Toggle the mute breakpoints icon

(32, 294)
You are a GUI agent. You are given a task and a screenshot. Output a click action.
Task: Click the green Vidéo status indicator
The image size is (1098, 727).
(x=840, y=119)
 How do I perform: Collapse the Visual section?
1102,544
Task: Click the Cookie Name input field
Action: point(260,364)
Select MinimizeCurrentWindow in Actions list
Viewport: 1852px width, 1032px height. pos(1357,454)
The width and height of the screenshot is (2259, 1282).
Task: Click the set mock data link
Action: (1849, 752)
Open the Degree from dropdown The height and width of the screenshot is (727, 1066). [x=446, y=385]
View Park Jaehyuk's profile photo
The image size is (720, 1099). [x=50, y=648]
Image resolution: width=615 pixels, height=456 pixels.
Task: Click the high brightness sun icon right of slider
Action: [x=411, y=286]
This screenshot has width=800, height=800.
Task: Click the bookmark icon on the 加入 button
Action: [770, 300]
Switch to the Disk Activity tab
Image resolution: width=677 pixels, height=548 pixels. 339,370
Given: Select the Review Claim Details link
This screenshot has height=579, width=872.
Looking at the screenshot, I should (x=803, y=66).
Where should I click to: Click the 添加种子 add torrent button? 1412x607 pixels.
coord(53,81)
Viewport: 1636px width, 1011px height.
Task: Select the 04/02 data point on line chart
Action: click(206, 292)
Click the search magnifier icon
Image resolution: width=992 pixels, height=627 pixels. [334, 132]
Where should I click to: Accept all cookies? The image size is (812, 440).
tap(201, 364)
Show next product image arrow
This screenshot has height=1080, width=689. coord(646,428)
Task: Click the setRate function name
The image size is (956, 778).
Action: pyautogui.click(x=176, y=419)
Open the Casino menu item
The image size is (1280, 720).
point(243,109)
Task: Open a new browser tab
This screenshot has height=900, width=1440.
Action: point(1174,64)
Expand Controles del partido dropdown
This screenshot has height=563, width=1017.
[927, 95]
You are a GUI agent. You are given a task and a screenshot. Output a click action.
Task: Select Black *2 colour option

Objective: Return the data above line for line, with every character unchanged.

Output for this task:
Toggle the mute breakpoints icon

(32, 294)
You are a GUI agent. You are given a task and a screenshot. Output a click action.
Task: Click the green Vidéo status indicator
The image size is (1098, 727).
(x=840, y=119)
 How do I perform: Collapse the Visual section?
1102,544
Task: Click the Cookie Name input field
Action: point(260,364)
Select MinimizeCurrentWindow in Actions list
Viewport: 1852px width, 1032px height. pos(1357,454)
The width and height of the screenshot is (2259, 1282).
Task: Click the set mock data link
Action: (1849, 752)
Open the Degree from dropdown The height and width of the screenshot is (727, 1066). [x=446, y=385]
View Park Jaehyuk's profile photo
The image size is (720, 1099). [x=50, y=648]
Image resolution: width=615 pixels, height=456 pixels.
Task: Click the high brightness sun icon right of slider
Action: [x=411, y=286]
This screenshot has width=800, height=800.
Task: Click the bookmark icon on the 加入 button
Action: [770, 300]
Switch to the Disk Activity tab
Image resolution: width=677 pixels, height=548 pixels. 339,370
Given: Select the Review Claim Details link
This screenshot has height=579, width=872.
Looking at the screenshot, I should (x=803, y=66).
Where should I click to: Click the 添加种子 add torrent button? 1412x607 pixels.
coord(53,81)
Viewport: 1636px width, 1011px height.
Task: Select the 04/02 data point on line chart
Action: click(206, 292)
Click the search magnifier icon
Image resolution: width=992 pixels, height=627 pixels. [334, 132]
Where should I click to: Accept all cookies? The image size is (812, 440).
tap(201, 364)
Show next product image arrow
This screenshot has height=1080, width=689. coord(646,428)
Task: Click the setRate function name
The image size is (956, 778).
Action: pyautogui.click(x=176, y=419)
Open the Casino menu item
The image size is (1280, 720).
point(243,109)
Task: Open a new browser tab
This screenshot has height=900, width=1440.
Action: point(1174,64)
Expand Controles del partido dropdown
This screenshot has height=563, width=1017.
[927, 95]
You are a GUI agent. You are given a task and a screenshot. Output a click action.
Task: Select Black *2 colour option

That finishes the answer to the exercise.